İlla ki bize bayılacaklar.. İlla ki bize hayran kalacaklar.. İlla ki hâllerimize bakıp büyülenecekler..

Bunu yazılı olmasa bile zırt pırt sözlü olarak ifade edecekler.. (Yazılı aşk beyanını, gazete haberi marifetiyle biz, kendi kendimize hâllediyoruz..)

Drogba, besbelli ki dersini iyi çalışmış..

İstanbul’da çıktığı ilk akşam yemeğinden sonra mütalaasını soran muhterem matbuat mensuplarına “İstanbul fantastik bir şehir..” demiş..

MANİFESTOMUZ

Zevkle kabul ettiğimiz bu ilk beğeni cümlesinde pek ayrıntı yok ama cümlenin önündeki ve ardındaki “boşlukları..” biz dolduruyoruz..

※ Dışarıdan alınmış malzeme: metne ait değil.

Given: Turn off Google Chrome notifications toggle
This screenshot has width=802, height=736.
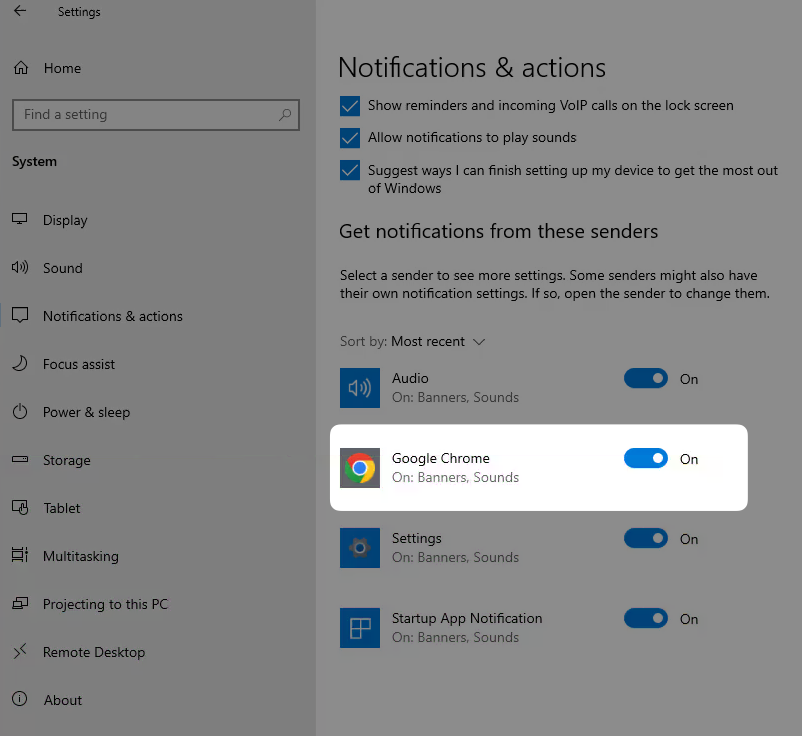Looking at the screenshot, I should (x=645, y=459).
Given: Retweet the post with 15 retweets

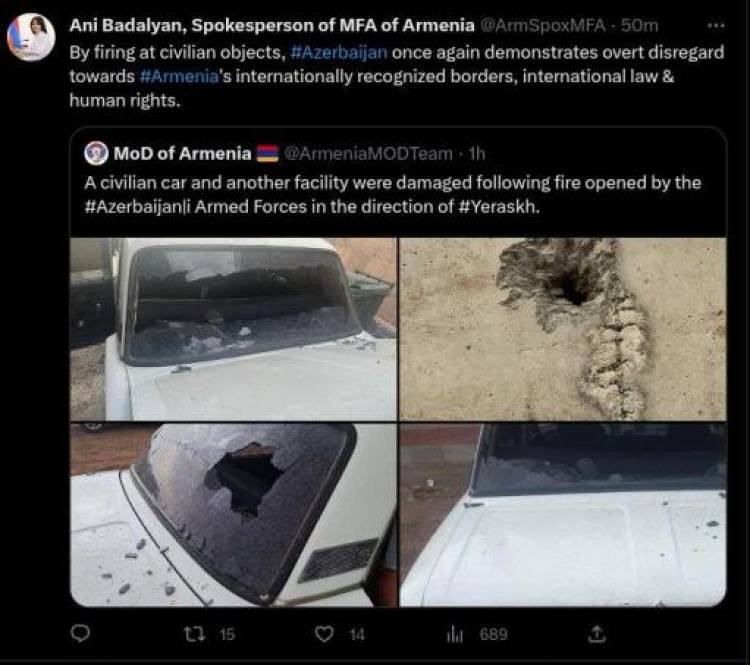Looking at the screenshot, I should point(195,634).
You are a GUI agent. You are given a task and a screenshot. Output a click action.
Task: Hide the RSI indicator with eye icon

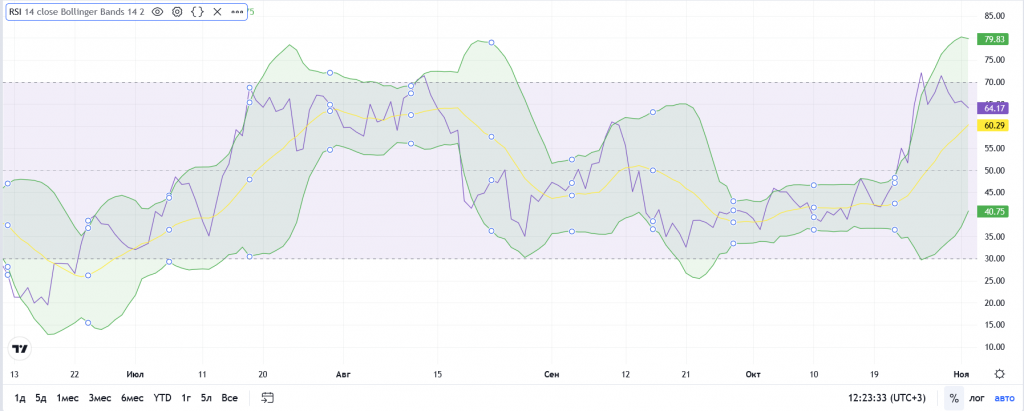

Top yıldızı Drogba’nın mealen şunları demek istediğini veya demek isteyebileceğini yahut çok zorlarsak diyeceğini anlıyoruz:

“Yeryüzünde İstanbul gibi her ayağı bir kıtada başka bir şehir yok.. Boğazınız emsalsiz güzellikte.. İnsanlarınız çok cana yakın.. Şehrin güzellikleri beni büyüledi..

Mutfağınız benzersiz.. Bıraksalar her gün etli dolma yerim.. Türk kızları çok güzelmiş.. Buraları görmeden keşke evlenmeseydim..”

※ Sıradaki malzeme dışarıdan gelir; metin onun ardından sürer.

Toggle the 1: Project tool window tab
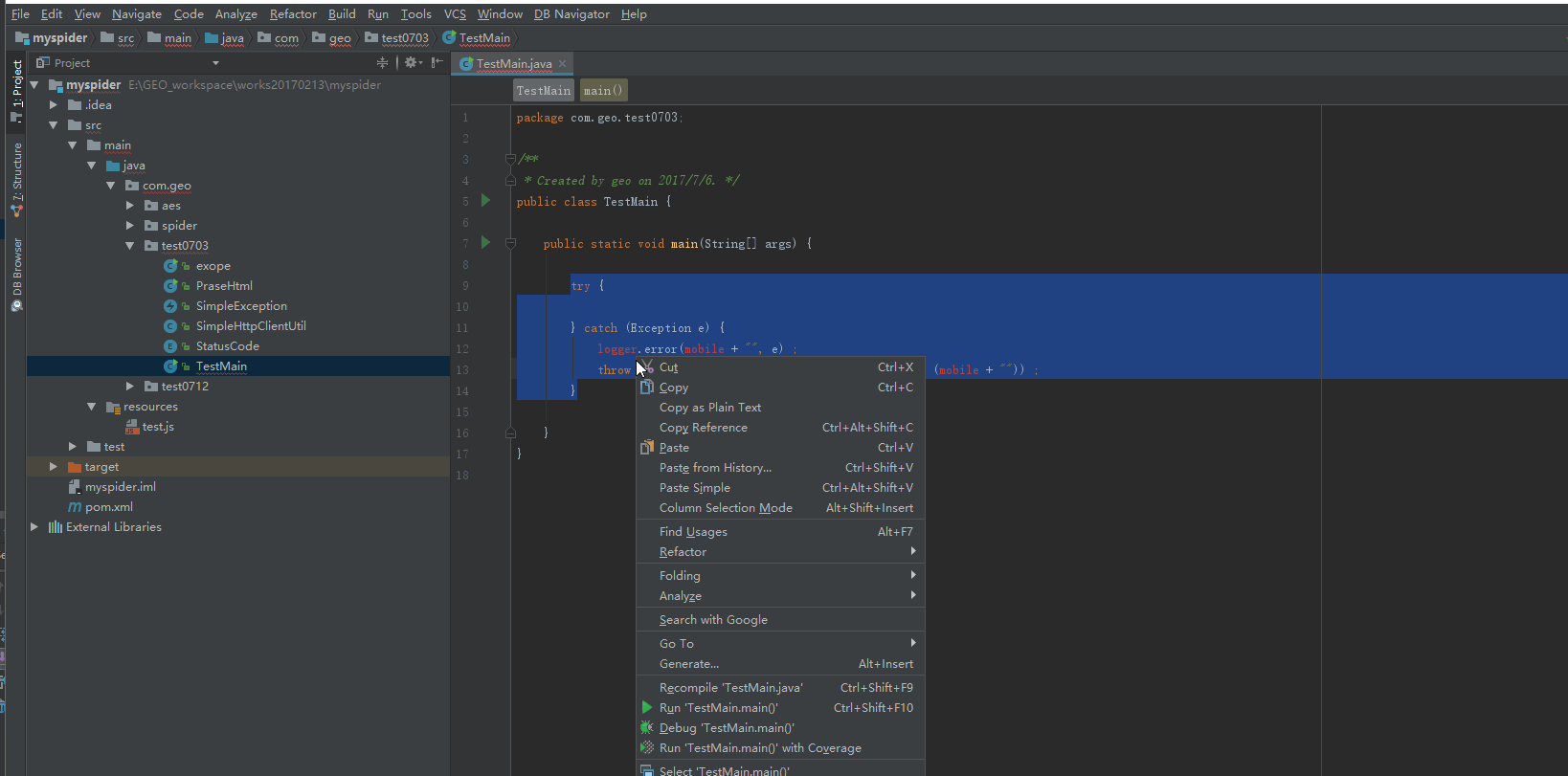 (x=16, y=83)
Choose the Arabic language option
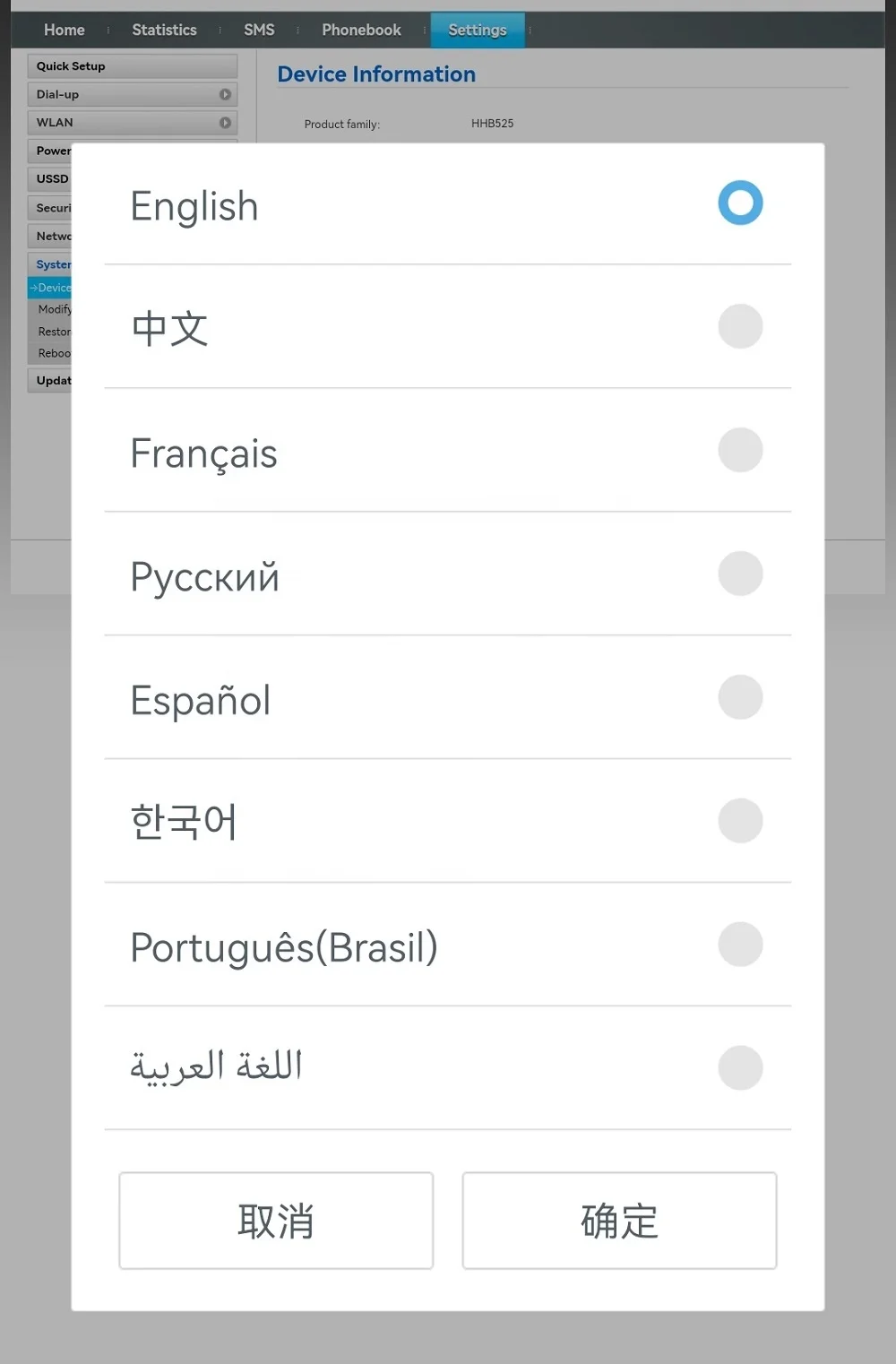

Yetti mi? Yetmediyse devam ederim..

Tabii yine dil bilmez Drogba’nın ağzından..

“Cennet gibi bir yerde yaşıyorsunuz ama kendinizi tanıtmayı bilmiyorsunuz.. Misal, ben burayla gelmeden önce şehir içi trafikte deve kullanıldığını zannediyordum..”

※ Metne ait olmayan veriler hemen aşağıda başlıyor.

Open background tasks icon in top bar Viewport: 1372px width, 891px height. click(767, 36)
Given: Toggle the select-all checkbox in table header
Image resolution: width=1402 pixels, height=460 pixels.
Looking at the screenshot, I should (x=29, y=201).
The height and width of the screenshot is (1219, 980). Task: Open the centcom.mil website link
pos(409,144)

Yukarıdaki cümleler, bizimle ilişkiye giren her yabancının, medya leşkerleri önünde en az bir kere yüksek sesle dillendirmesi gereken bir manifestodur..

Her ne kadar Resmi Gazete’de yayınlanmamışsa da “yarı resmi” sayılır.. Bunları söyleyen her yabancı için, kendisine sormadan “vatandaşlık işlemi” başlatılır..

***


Bu manifestodaki satır başlarından biri eksik söylendi mi kendimizi aldatılmış hissederiz..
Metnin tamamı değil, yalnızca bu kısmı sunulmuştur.